#### TASK DETAILS:
Only lines with the word "computer" belong in the answer; copy them from the records below.
━━ SUPPLIED RECORDS
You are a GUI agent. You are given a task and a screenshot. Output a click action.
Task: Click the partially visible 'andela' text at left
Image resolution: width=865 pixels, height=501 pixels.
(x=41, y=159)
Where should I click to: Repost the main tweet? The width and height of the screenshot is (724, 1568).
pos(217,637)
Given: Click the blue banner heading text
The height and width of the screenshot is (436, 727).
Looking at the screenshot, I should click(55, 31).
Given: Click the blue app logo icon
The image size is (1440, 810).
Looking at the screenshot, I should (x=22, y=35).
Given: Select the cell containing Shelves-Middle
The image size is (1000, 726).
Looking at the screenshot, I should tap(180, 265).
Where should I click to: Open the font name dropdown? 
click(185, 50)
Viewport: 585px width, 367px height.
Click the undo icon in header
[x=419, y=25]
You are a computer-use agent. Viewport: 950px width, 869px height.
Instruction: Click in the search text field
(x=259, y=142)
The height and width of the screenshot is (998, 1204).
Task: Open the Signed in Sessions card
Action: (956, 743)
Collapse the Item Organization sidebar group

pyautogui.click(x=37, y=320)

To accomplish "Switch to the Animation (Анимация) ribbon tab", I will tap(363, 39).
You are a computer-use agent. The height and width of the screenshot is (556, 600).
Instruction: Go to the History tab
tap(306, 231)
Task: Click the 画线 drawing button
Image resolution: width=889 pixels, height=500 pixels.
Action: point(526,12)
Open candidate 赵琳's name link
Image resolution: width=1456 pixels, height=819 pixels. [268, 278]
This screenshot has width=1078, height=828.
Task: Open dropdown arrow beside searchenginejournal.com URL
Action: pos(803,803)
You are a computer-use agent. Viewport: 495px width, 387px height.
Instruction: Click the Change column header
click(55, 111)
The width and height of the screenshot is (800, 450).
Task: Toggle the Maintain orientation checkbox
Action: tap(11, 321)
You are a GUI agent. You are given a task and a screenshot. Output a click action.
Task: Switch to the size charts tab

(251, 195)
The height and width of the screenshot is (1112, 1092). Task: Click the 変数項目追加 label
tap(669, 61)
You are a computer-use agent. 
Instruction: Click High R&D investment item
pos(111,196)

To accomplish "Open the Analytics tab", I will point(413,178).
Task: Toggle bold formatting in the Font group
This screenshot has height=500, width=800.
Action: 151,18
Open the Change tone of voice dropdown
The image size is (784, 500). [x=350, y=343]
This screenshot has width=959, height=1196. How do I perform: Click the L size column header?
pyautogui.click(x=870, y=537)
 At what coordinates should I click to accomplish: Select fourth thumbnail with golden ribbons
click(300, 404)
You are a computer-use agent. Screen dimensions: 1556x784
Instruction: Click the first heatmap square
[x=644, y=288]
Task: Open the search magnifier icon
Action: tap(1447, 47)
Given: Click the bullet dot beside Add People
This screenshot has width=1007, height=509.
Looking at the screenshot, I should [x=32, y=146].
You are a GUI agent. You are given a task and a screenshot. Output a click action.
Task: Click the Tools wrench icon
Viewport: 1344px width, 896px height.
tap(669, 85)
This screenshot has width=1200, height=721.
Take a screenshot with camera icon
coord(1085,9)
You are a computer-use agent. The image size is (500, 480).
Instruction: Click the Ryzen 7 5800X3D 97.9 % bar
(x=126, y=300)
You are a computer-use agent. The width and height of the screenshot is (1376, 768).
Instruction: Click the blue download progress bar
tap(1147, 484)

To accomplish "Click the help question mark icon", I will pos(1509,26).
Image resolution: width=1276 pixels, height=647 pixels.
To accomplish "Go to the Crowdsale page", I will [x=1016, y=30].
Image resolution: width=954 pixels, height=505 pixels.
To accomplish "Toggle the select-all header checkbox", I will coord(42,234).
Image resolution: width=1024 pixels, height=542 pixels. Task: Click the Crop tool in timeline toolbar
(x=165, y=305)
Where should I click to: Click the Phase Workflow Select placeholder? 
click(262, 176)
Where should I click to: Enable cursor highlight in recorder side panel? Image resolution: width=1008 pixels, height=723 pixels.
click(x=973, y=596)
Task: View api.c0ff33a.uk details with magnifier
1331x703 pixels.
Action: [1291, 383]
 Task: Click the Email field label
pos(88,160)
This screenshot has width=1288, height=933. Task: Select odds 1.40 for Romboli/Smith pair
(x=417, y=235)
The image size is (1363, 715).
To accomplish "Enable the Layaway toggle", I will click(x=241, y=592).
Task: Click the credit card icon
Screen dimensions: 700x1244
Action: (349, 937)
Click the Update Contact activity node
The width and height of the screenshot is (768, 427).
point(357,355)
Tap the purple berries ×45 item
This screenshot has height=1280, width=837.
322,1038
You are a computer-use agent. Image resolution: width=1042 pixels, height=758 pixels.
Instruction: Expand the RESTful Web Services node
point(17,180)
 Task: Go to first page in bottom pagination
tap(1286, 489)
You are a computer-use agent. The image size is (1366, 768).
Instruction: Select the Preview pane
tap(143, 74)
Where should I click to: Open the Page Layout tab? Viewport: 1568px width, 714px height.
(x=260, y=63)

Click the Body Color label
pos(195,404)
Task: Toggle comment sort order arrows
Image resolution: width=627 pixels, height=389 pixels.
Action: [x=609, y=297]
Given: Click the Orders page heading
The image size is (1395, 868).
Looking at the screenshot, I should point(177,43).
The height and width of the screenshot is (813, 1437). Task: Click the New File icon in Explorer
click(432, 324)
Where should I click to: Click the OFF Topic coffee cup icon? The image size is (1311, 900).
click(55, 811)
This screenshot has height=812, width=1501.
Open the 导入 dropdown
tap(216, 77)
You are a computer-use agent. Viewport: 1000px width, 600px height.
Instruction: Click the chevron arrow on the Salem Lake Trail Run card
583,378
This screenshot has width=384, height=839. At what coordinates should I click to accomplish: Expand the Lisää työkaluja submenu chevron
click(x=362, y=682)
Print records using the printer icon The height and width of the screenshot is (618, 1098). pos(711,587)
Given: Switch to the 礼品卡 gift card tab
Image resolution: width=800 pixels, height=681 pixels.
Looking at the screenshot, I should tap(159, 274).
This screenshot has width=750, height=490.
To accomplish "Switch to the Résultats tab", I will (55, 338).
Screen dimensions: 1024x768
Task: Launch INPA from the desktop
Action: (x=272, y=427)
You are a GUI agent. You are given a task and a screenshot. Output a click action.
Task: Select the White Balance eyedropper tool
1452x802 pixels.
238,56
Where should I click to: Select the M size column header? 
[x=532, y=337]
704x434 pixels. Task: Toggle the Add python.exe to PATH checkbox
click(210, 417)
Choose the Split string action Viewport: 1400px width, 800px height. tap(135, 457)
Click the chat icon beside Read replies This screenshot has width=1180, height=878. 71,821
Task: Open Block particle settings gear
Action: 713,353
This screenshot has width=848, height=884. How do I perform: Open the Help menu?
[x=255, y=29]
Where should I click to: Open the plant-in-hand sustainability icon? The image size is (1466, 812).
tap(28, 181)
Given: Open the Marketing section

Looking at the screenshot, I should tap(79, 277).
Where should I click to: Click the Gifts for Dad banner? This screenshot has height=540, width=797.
━━━━
#### RESPONSE AREA:
You are a computer-use agent. Viewport: 950px width, 869px height.
You are a computer-use agent. The height and width of the screenshot is (556, 600).
You are a computer-use agent. Viewport: 495px width, 387px height.
You are a computer-use agent. 
You are a computer-use agent. Screen dimensions: 1556x784
You are a computer-use agent. The image size is (500, 480).
You are a computer-use agent. The width and height of the screenshot is (1376, 768).
You are a computer-use agent. Image resolution: width=1042 pixels, height=758 pixels.
You are a computer-use agent. The image size is (1366, 768).
You are a computer-use agent. Viewport: 1000px width, 600px height.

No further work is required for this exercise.